Cuando pensamos en cómo compaginar las vacaciones escolares de los niños con las vacaciones de los padres, especialmente cuando trabajan los dos, padre y madre, solemos pensar sobre todo en verano. Pero cada vez más se hacen más patentes esos agujeros vacacionales de dos semanas en Navidad, en Semana Santa, o en Fallas, o en fiestas de primavera, o en Semanas Blancas.
Para las familias en las que las madres dedican su tiempo exclusivamente al hogar, estos períodos son un tiempo de cambio de ritmo: de adaptación de los recursos y hábitos de ocio a los nuevos modo de vida.

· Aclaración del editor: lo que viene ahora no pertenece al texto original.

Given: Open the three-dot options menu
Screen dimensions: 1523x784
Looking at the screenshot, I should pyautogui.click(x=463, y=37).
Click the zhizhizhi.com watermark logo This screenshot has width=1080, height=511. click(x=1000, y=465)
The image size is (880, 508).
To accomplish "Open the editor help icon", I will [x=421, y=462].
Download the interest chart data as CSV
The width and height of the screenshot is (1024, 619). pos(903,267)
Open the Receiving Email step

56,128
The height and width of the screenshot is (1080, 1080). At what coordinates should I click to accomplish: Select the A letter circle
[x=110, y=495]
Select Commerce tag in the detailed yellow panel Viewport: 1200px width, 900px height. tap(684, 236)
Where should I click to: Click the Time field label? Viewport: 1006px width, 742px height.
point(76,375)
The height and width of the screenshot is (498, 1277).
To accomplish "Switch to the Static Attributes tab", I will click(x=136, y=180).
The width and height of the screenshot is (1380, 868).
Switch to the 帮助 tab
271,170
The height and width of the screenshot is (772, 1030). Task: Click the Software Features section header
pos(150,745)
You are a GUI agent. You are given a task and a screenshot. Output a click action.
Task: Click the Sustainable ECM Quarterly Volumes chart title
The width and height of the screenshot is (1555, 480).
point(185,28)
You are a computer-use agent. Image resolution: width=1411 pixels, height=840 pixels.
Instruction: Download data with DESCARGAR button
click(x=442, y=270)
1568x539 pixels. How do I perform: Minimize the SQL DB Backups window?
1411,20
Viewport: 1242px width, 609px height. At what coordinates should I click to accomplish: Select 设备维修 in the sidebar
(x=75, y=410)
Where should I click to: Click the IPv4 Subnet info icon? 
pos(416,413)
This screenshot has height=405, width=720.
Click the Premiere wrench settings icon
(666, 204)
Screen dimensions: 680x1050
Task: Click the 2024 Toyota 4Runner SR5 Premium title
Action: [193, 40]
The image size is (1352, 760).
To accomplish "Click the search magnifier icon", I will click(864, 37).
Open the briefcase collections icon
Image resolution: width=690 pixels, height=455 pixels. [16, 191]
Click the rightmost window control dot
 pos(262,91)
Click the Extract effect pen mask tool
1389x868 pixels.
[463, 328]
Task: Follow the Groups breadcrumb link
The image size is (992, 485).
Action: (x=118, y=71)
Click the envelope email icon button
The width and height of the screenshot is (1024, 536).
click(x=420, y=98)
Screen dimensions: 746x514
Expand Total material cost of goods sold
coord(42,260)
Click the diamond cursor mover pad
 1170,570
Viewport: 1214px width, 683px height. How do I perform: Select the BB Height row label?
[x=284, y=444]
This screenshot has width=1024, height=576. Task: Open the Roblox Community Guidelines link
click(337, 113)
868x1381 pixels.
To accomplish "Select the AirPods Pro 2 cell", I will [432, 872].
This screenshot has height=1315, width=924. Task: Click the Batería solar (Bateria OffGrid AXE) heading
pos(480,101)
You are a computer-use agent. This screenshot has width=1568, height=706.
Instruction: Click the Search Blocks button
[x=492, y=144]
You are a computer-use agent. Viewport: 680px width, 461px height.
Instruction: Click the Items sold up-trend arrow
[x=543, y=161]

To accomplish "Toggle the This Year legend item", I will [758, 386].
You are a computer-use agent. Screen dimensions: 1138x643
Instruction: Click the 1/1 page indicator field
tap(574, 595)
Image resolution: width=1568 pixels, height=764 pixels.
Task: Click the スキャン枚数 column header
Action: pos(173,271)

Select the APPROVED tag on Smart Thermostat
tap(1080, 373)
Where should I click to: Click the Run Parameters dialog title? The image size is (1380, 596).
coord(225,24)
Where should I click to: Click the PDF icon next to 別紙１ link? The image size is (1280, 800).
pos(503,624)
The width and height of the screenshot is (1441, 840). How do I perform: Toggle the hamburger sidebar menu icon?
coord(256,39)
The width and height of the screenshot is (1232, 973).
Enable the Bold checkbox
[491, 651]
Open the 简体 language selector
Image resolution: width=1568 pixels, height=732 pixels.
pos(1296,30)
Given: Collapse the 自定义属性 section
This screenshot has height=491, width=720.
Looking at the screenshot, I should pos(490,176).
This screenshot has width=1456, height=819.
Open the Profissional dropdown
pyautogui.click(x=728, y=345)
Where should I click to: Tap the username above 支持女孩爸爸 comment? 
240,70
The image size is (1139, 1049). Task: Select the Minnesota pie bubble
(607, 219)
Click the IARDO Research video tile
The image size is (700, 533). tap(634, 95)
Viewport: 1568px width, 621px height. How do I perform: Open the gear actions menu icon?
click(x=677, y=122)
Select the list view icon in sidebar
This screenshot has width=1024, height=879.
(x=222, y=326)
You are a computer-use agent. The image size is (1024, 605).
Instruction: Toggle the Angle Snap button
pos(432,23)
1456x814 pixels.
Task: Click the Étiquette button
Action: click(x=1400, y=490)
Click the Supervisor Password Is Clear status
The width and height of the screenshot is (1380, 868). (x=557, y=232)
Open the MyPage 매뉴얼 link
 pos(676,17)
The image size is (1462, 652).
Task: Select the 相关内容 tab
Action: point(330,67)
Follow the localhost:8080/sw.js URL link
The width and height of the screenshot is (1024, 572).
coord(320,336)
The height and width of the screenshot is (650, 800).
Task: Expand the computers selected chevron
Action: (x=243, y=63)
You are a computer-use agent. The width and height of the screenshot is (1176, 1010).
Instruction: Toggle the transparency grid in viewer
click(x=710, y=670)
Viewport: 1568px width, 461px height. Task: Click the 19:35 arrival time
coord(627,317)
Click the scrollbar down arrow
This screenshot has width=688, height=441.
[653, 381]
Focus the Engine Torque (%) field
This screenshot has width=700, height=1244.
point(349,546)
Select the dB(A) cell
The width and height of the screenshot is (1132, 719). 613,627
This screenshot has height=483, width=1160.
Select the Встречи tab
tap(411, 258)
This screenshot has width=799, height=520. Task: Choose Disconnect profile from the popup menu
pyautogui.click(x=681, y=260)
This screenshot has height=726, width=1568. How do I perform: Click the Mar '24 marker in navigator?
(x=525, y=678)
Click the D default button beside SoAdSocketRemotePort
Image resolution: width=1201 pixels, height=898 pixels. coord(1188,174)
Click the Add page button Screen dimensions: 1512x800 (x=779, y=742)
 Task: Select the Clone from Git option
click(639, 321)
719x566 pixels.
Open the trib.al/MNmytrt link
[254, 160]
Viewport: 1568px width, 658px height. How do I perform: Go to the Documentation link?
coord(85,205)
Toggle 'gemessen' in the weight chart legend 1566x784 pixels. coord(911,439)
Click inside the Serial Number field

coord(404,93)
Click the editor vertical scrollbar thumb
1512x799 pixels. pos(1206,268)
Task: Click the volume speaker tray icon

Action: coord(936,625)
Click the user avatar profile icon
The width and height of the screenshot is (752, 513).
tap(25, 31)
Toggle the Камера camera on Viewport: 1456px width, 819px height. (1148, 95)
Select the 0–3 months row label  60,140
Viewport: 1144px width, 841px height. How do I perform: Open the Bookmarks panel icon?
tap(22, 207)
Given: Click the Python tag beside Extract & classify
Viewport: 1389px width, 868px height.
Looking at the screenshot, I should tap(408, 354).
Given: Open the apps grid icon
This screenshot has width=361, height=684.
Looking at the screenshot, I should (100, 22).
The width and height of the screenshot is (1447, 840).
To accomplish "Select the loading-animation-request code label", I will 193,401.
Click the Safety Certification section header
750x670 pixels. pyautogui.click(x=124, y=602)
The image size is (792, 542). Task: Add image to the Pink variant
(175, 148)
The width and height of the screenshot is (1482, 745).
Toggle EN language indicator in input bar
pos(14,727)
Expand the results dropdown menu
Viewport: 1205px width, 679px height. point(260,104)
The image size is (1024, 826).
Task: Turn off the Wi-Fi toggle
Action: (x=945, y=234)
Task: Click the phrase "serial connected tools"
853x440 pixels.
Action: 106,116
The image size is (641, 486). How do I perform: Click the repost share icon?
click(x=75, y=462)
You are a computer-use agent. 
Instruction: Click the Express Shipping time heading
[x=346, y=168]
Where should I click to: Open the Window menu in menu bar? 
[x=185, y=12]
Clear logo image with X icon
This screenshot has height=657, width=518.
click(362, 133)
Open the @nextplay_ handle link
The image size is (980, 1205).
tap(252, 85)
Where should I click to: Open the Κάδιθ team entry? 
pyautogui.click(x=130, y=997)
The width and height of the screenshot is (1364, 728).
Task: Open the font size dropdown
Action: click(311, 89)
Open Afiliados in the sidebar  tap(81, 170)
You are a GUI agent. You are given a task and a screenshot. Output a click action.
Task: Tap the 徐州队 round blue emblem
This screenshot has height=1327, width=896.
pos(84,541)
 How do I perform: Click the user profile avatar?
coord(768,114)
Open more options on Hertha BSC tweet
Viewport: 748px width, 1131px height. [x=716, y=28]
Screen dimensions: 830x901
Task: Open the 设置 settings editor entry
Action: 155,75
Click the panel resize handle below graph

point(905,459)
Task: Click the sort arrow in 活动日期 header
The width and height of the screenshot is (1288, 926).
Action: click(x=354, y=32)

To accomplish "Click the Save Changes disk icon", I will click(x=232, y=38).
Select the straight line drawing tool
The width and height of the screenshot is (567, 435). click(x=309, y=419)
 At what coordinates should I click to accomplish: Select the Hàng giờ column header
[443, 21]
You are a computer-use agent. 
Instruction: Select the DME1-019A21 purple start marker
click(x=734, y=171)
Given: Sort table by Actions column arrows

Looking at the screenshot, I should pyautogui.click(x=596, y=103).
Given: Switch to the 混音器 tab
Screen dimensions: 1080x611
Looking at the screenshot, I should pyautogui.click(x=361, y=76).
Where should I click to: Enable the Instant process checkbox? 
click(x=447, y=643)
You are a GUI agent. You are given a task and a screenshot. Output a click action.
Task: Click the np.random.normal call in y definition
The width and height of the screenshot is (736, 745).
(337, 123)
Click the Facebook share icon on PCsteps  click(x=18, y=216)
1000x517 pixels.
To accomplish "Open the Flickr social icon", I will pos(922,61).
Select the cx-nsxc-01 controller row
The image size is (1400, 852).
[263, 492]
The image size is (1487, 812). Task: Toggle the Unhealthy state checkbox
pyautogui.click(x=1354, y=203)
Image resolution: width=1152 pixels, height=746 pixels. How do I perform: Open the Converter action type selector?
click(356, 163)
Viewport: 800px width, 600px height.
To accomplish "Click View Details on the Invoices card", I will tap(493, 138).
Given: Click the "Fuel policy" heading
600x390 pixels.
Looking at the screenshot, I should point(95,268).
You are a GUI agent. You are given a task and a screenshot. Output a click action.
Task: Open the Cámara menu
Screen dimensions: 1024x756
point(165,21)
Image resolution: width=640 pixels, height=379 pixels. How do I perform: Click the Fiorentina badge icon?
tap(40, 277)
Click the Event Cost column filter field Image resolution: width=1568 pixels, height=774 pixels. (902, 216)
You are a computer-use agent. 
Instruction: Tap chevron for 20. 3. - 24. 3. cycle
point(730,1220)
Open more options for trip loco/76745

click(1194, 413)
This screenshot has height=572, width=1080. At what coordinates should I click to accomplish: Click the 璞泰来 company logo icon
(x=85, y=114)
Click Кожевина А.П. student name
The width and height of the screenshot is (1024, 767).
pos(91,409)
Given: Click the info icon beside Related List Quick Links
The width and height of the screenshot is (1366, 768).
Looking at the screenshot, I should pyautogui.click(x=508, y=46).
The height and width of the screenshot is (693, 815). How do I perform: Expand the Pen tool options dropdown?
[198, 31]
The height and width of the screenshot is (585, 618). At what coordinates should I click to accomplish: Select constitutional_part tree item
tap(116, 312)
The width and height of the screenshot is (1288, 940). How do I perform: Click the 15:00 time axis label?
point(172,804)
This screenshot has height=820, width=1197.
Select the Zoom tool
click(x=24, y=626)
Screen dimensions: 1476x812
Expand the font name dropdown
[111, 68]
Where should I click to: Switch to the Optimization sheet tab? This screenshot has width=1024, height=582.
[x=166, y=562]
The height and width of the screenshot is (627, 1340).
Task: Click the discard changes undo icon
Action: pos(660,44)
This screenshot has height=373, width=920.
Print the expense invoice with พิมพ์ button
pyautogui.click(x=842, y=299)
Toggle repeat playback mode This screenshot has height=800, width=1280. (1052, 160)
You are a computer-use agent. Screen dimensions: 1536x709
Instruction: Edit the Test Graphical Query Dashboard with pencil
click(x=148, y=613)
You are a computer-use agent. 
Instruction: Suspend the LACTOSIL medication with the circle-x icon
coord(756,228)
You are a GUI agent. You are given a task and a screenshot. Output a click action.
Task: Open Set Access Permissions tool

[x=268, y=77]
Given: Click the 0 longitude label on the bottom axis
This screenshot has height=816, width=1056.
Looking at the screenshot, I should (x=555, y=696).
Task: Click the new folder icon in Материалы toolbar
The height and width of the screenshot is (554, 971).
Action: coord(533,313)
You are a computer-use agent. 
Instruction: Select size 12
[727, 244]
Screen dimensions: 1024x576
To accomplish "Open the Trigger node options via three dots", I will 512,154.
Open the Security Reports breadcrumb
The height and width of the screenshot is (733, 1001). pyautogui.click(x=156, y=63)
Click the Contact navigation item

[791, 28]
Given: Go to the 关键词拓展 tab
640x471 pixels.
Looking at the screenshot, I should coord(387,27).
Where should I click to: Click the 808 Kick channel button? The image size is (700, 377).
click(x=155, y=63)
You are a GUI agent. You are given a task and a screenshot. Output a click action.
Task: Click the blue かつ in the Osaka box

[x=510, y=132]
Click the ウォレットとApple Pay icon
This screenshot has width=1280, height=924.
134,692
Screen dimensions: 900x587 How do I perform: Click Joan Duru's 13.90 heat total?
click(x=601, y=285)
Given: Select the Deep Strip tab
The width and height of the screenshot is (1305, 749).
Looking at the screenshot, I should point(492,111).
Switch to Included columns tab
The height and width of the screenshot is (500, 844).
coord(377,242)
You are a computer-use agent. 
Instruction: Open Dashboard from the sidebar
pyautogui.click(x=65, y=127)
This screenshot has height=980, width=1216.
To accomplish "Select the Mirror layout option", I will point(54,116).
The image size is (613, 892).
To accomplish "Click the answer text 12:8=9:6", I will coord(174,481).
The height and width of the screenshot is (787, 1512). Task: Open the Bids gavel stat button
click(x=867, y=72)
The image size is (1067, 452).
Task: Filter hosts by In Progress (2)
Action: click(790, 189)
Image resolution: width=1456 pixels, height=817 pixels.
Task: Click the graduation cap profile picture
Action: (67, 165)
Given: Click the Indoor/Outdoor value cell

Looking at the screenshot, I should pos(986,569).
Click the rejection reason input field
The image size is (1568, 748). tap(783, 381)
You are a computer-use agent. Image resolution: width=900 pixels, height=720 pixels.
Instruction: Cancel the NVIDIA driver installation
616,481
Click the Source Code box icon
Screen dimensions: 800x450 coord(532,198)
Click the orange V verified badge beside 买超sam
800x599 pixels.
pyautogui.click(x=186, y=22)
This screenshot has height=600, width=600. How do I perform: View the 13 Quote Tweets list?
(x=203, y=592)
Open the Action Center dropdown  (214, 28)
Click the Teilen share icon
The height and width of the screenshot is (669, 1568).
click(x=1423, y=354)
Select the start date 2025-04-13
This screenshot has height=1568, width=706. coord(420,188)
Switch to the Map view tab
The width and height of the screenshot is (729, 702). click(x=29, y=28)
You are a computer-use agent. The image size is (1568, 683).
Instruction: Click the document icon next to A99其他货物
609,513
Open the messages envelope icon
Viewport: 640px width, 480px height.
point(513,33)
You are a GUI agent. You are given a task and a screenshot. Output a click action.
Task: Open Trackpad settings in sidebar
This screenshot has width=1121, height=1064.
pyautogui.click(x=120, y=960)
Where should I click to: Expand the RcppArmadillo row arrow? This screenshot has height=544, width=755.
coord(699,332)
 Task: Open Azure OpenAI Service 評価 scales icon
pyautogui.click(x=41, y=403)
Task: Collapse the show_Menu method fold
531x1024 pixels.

Para las familias cuyos padres trabajan ambos, son un problema de ajuste muy serio, el cual sin embargo, de un modo u otro, va encontrando caminos para convertirse en algo sencillo, claro y asequible. No desde luego por el impulso de la administración educativa, que se adapta muy despacio a las nuevas necesidades sociales. El paso hacia la extensión de los comedores escolares, aulas canguro, actividades extraescolares bien dotadas e integradas en el proyecto de centro, las escuelas de verano y alternativas de ocio educativo, es muy lento, inseguro y poco visible.
La solución a esta situación ha llegado de mano del mundo de las empresas de ocio, que han preparado ofertas vacacionales variadas, que cumplen una función combinada de diversión y atención al niño. Cada vez es mayor la oferta y el consumo de lo que aún tiene un nombre poco claro: Escuelas de verano, escuelas de invierno, escuelas de vacaciones, clubes de vacaciones, campamentos de verano, campamentos infantiles.